# GOAL:
Rewrite the records below, replacing every "screenshot" with "image" and keeping everything else unchanged. Omit the pictures from your answer.

Data listing:
□ □ □ □
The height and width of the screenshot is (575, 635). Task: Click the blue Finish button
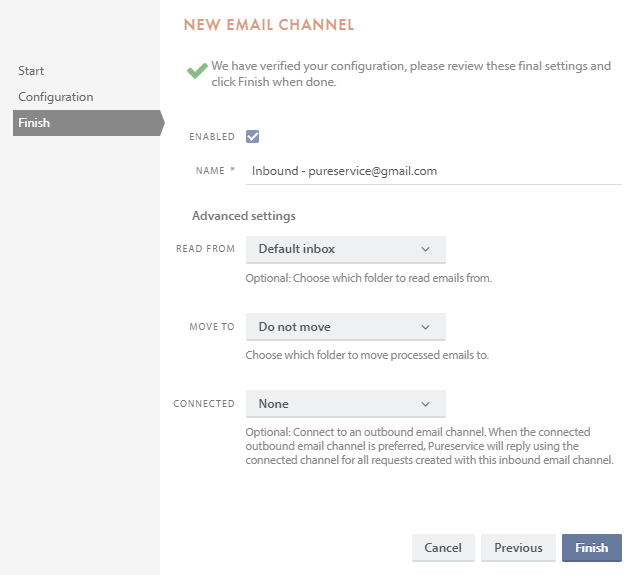coord(591,548)
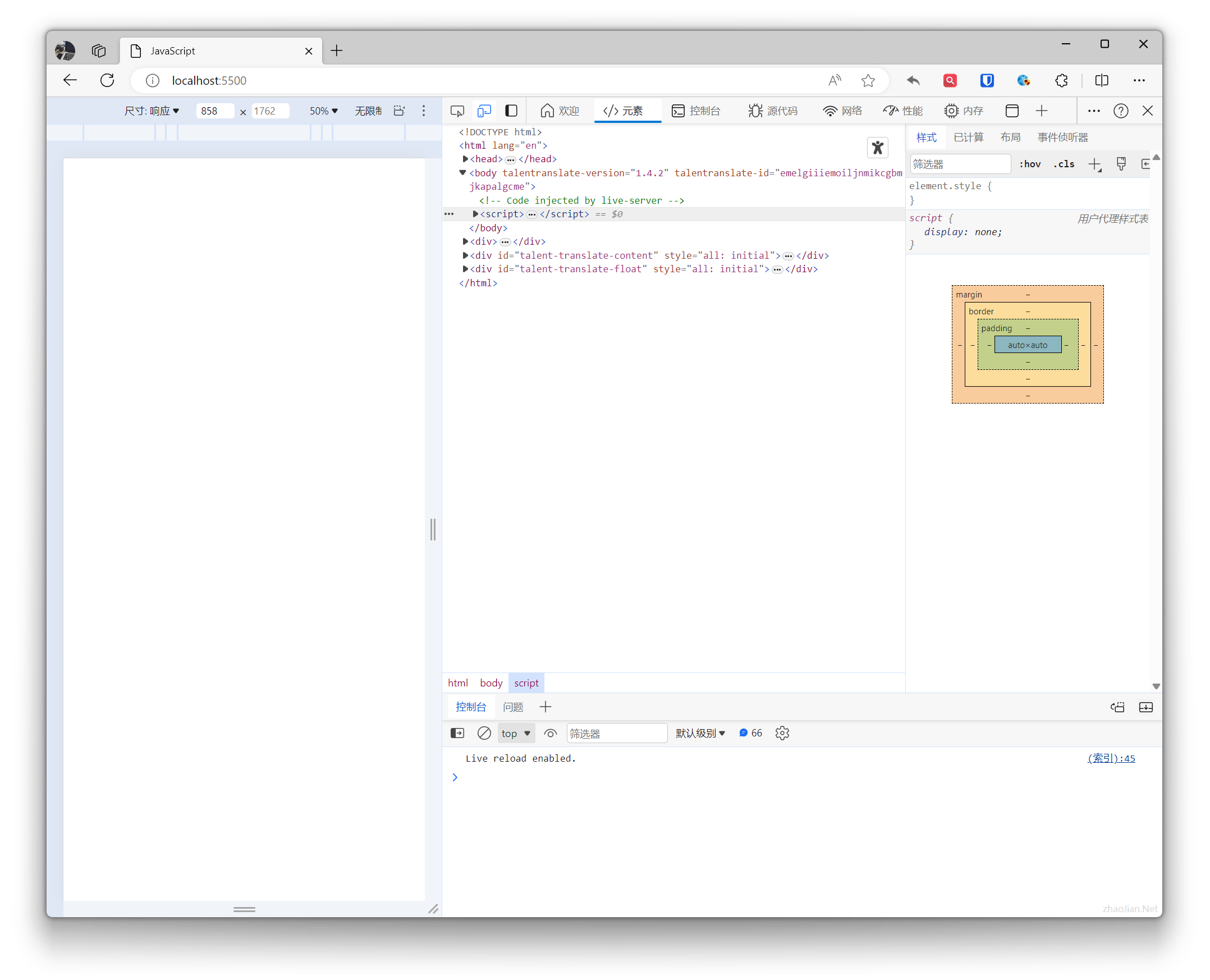Add this page to favorites star

coord(868,81)
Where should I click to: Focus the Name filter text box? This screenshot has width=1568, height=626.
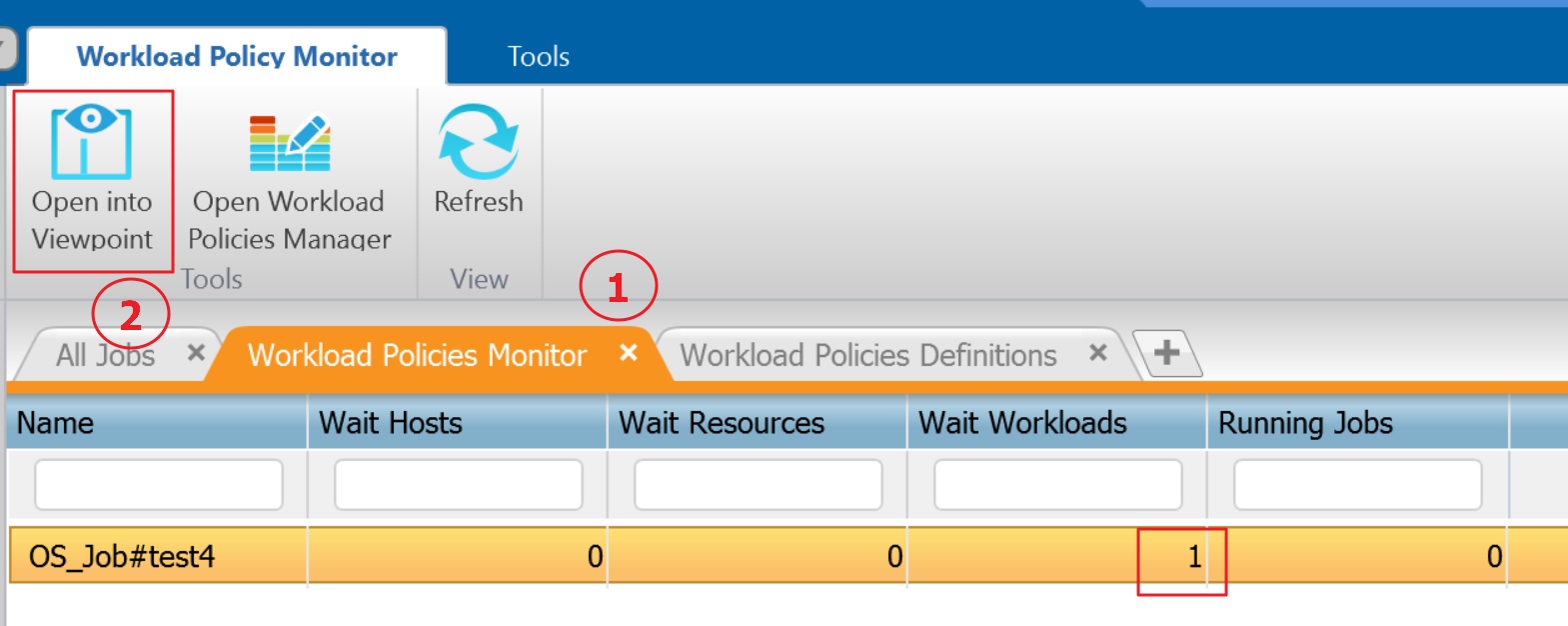[x=158, y=485]
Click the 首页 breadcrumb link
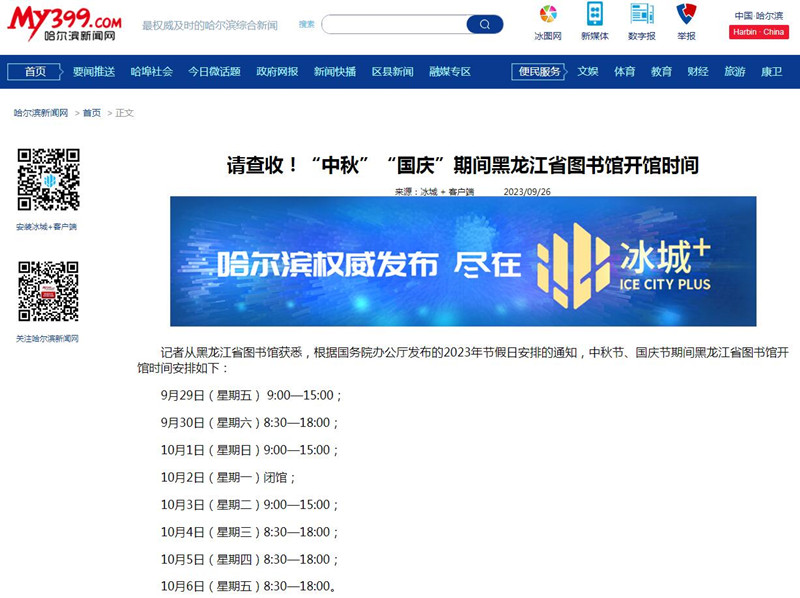 [x=92, y=113]
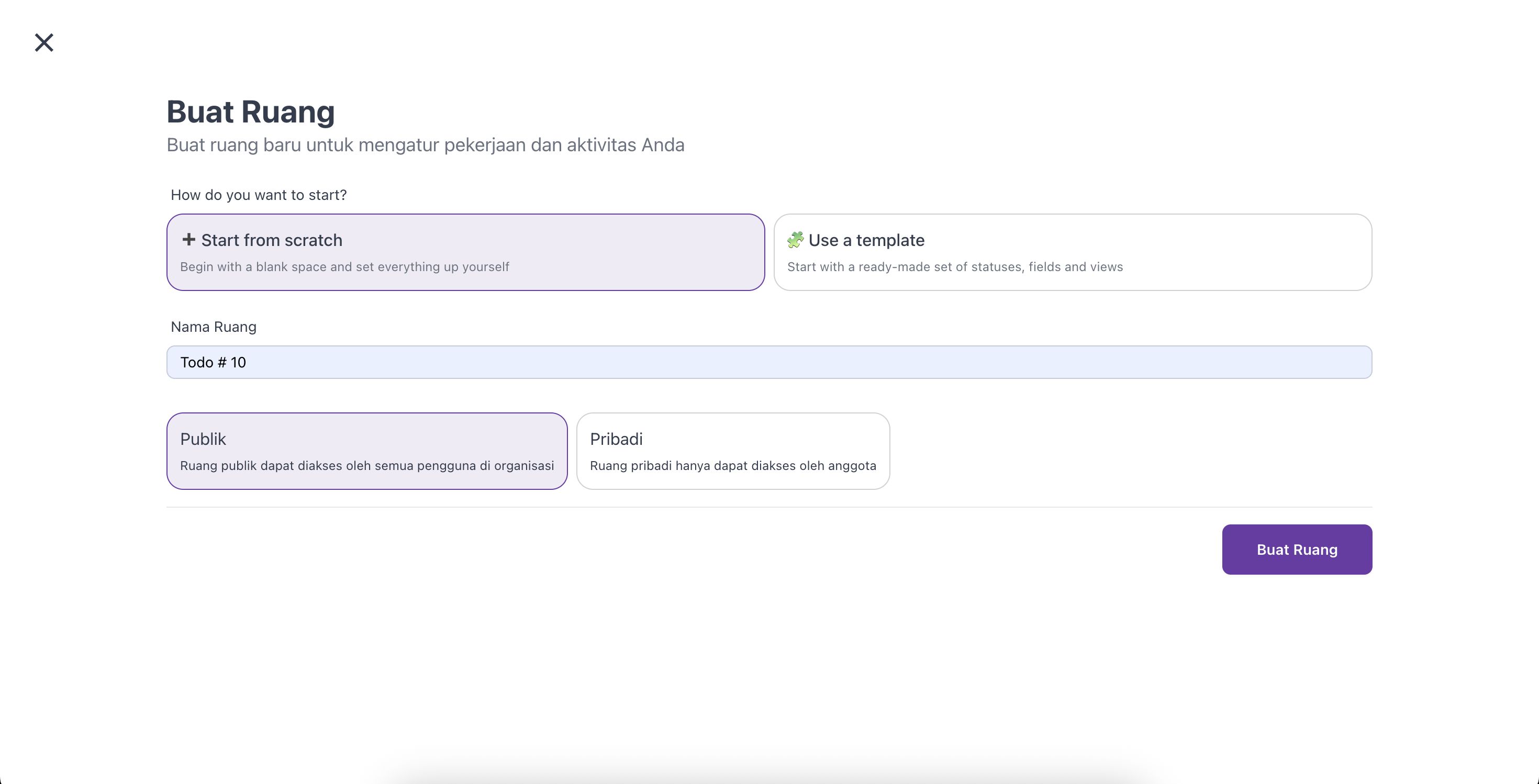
□ □ □ □
# EXERCISE OUTPUT:
The height and width of the image is (575, 635). Task: Click the blue Finish button
coord(591,548)
Add this page to favorites star

coord(868,81)
Where should I click to: Focus the Name filter text box? This image has width=1568, height=626.
[x=158, y=485]
Click the 首页 breadcrumb link
 [x=92, y=113]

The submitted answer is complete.